• ACTIVITY LIST
(A) In the account of the cold-case murder solved through traffic-ticket DNA, what nickname was given to the O.C. District Attorney's DNA program?
(B) Write the next part of the account of the cold-case murder solved through traffic-ticket DNA, starting after its last sentence.

• TEXT SHOWN
+++

Traffic Ticket Case DNA Solved a Cold Case Murder

“Court Case Friday”

Body Burned and Dumped by the Side of a Road

In 2009, a burned body was dumped overnight in an office parking lot in Irvine.

Police Sketch of Murder Victim

The victim was an African-American female, in her mid-20’s

Because the lungs were smoke-free, it was clear that the body was burned after her death. The killers tried to hide the crime and destroy the evidence by burning the body.

Despite their best efforts, detectives could not discover the identity of the woman. They tried to match dental records, missing persons reports, and DNA. They distributed police sketches to the media and public. All without success.

CSI found a tiny fragment of DNA under one of the woman’s fingernails. This was not her DNA. It was a man’s, probably the killer. There were no DNA matches in the local, state, or federal systems.  

So, the case went cold.

O.C. District Attorney’s DNA Database

The O.C. District Attorney’s Office started a local DNA database. Non-violent first offenders could get their case dismissed if they voluntarily gave a DNA sample. This was nicknamed the “Spit-and-Acquit” program.  

In my misdemeanor arraignment court, dozens of defendants “earned” dismissals by giving their DNA.

One defendant volunteered a DNA sample to get his driving-without-a-valid-license ticket dismissed. There was a “familial match” to the suspected killer. The police had their first lead.

+++

• GIVEN DATA
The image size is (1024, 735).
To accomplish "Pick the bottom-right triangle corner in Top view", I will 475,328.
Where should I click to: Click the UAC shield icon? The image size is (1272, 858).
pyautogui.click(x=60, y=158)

+++

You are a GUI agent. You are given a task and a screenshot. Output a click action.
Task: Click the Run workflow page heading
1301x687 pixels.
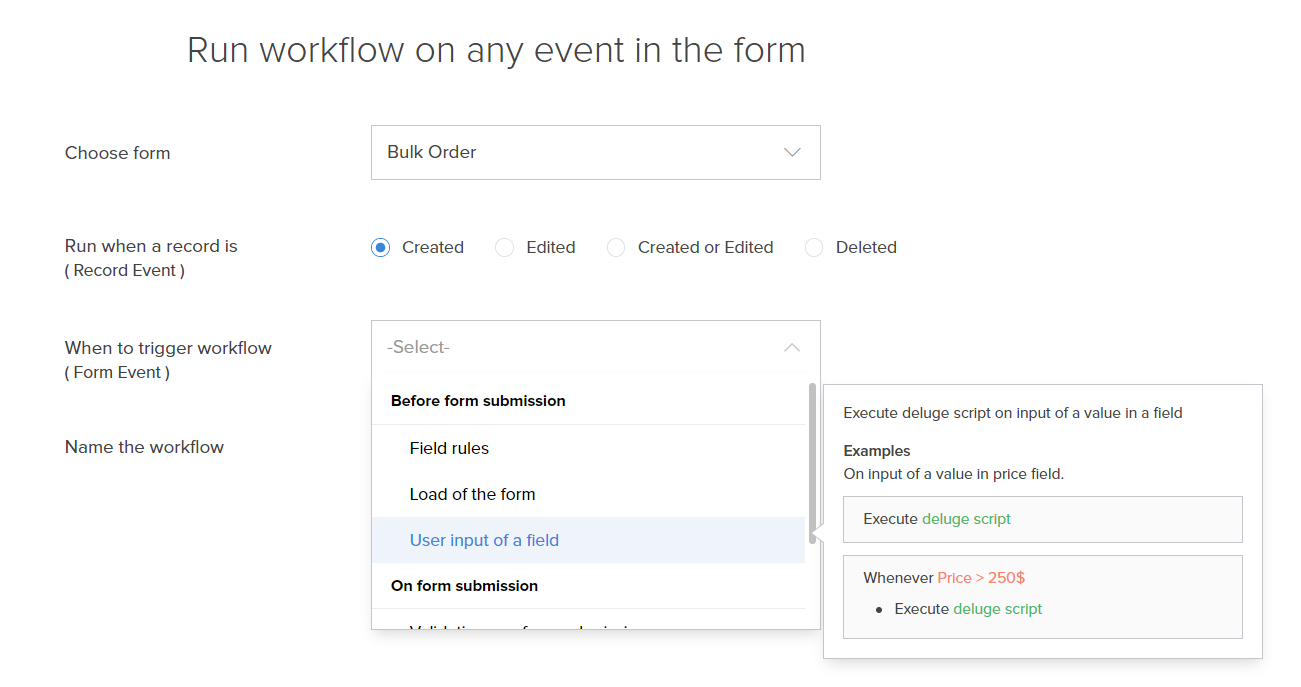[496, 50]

+++

• EXERCISE ANSWERS
(A) It was nicknamed the "Spit-and-Acquit" program.

(B)
Focus on Familial DNA

Familial DNA” identifies close relatives of an alleged perpetrator. Irvine PD focused on “my” DNA volunteer.  He had no criminal record.  He didn’t own a car, and he didn’t have a driver’s license.  They expanded the scope of the investigation.

The DNA volunteer had a cousin with a criminal record for assault and solicitation of prostitution. This cousin didn’t own a vehicle. The police confidentially interviewed “known associates.” They learned that the cousin and his brother always hung out together. The brother drove a cargo van, a perfect vehicle to transport a body.

Search and Arrest

I issued a search warrant for the van.  The van had been cleaned and scoured with bleach, but there were still traces of the victim’s blood in the “nooks and crannies.”

I issued an arrest warrant for the cousin and his brother. I also issued a search warrant for their blood. The brother’s DNA matched the DNA under the victim’s fingernail.


The brothers confessed. They explained that late one night, they were trolling Harbor Blvd. in Santa Ana in the van looking for “hookers.” The brother was the driver and the cousin sat on the floor in the back. The brother solicited a “street walker,” and they agreed on a price.

The “hooker” got into the front seat. She was startled when she saw the cousin behind her. She freaked out, grabbed the door handle, and started screaming.  The cousin wrapped his forearm around her neck to get her to stop screaming. She fought back. 

He applied pressure until she finally stopped screaming and moving.  She also stopped breathing.  She was dead. The cousin had broken her neck.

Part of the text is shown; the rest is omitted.